[Saved entries]
BEGIN

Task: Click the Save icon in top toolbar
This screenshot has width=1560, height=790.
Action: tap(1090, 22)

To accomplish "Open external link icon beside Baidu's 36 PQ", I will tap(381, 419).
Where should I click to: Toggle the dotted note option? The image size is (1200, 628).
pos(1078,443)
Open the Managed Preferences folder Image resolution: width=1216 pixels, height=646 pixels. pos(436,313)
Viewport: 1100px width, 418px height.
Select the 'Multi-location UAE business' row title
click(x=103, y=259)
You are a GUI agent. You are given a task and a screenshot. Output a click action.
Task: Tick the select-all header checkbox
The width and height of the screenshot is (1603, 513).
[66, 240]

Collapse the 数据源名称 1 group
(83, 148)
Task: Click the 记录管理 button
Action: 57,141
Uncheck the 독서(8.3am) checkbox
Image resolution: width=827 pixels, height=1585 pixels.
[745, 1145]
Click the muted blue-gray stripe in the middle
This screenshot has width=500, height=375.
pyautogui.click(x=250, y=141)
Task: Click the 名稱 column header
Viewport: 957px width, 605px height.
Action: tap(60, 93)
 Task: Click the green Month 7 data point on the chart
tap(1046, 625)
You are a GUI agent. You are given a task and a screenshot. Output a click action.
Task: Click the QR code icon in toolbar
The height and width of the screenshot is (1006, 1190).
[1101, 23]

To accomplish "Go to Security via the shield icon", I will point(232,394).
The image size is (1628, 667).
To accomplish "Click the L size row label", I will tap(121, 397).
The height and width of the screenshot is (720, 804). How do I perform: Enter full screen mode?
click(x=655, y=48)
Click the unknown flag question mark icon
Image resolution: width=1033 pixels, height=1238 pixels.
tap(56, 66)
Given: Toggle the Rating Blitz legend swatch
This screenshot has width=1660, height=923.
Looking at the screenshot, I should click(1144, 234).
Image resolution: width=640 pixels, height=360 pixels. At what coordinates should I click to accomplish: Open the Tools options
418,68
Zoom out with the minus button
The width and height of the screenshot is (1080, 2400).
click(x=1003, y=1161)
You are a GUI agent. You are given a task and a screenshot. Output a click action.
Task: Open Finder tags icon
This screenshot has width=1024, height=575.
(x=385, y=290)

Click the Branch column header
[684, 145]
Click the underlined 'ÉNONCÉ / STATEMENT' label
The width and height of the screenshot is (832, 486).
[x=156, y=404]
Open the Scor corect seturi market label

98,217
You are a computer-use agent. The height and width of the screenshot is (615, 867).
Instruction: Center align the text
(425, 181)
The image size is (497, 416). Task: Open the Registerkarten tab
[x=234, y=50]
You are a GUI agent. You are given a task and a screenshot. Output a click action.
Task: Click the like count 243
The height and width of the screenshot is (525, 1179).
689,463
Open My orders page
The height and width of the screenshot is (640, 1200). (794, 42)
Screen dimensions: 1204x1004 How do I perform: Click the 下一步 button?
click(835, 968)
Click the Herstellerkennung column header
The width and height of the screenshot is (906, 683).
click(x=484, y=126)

END

▸ **WHAT IS BEING ASKED**
Only a number is expected here: how many lines above contain the word "will".

▸ **OUTPUT OF THE EXERCISE**
3